Até o final da sexta-feira, dia 07, quando se encerrou o expediente na União dos Vereadores de Alagoas (UVEAL) eram 117 novos vereadores já criados pelas casas legislativos municipais, com base na emenda de número 58 aprovada pelo Congresso Nacional. Só em Maceió – que passou de 21 para 31 – foram 10 novas cadeiras no “parlamento-mirim”.

O número pode crescer ainda, pois nem todas as casas legislativas encaminharam à UVEAL os balanços com as alterações da Lei Orgânica. Mesmo – no interior do Estado – com muitos presidentes de câmaras alegando dificuldade em lidar com duodécimos pequenos e salários, segundo eles, defasados, estes não resistiram ao “canto da sereia” de aumentar o número de vagas a serem disputadas nas eleições de 2012.

Reduz o coeficiente eleitoral e facilita o retorno. No outro ponto, o argumento da representatividade, sem o aumento de custos, já que se permanece trabalhando com o mesmo teto percentual do repasse do Executivo para o Legislativo. Lembrando: é um teto, mas que – a partir de agora – mais do que nunca vai servir de “piso” para que e fechem as contas dos legislativos municipais pelo Estado afora.

Em Maceió, a situação financeira da Câmara é confortável bastando ajustes orçamentários. Para isto, o presidente Galba Novaes (PRB) já apresentou três emendas de redução de custos. Mas, há casos graves, como em Palmeira dos Índios, cujo duodécimo é de aproximadamente R$ 177 mil/ano. Lá, já ficou acordado a redução de cargos e cortes nos salários dos edis. Se o acordo será cumprido ou não, é outra história. Mas, palavreado ele já está.

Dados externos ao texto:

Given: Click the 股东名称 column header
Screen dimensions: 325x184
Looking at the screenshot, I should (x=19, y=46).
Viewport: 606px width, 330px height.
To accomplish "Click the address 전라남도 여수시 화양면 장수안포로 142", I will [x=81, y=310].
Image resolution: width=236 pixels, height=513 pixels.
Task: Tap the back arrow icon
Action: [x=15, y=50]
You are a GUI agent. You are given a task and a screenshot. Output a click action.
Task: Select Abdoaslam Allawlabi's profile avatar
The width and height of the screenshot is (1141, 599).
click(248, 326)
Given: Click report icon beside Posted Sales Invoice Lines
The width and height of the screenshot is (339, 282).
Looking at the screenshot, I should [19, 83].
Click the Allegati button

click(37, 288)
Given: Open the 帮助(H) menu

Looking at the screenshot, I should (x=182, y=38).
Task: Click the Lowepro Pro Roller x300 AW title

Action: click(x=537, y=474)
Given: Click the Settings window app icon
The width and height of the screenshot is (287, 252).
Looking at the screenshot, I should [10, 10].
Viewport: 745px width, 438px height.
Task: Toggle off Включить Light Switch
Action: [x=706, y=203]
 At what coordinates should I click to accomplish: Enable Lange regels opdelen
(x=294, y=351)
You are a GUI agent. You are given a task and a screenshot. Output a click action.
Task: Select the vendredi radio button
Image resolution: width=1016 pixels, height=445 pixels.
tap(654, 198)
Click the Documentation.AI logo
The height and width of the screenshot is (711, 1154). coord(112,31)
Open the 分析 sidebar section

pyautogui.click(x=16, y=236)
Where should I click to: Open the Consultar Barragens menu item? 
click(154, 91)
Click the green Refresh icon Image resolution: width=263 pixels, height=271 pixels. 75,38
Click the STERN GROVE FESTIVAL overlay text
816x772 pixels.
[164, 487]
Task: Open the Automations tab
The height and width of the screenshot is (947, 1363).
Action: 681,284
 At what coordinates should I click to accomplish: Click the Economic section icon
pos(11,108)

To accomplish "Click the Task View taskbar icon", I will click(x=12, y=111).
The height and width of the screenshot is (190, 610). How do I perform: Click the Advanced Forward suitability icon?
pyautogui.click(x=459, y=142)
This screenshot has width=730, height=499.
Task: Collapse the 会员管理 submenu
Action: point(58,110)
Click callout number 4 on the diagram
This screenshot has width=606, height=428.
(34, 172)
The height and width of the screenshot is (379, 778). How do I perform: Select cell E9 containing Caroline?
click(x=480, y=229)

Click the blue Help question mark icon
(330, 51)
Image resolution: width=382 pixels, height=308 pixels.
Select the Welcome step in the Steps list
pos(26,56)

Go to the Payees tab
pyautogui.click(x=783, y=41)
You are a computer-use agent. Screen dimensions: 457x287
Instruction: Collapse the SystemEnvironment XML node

Com o número total sendo divulgado, saberemos quantos vereadores o Estado terá a mais em 2013. O problema será fechar esta conta, além do que os chefes de Executivo – em alguns casos – terão que estar mais preparados para lidar com o famoso fisiologismo, já que não são raros os edis cujos tentáculos se estendem por secretarias e superintendências municipais. A isto dão o nome de ‘governabilidade’.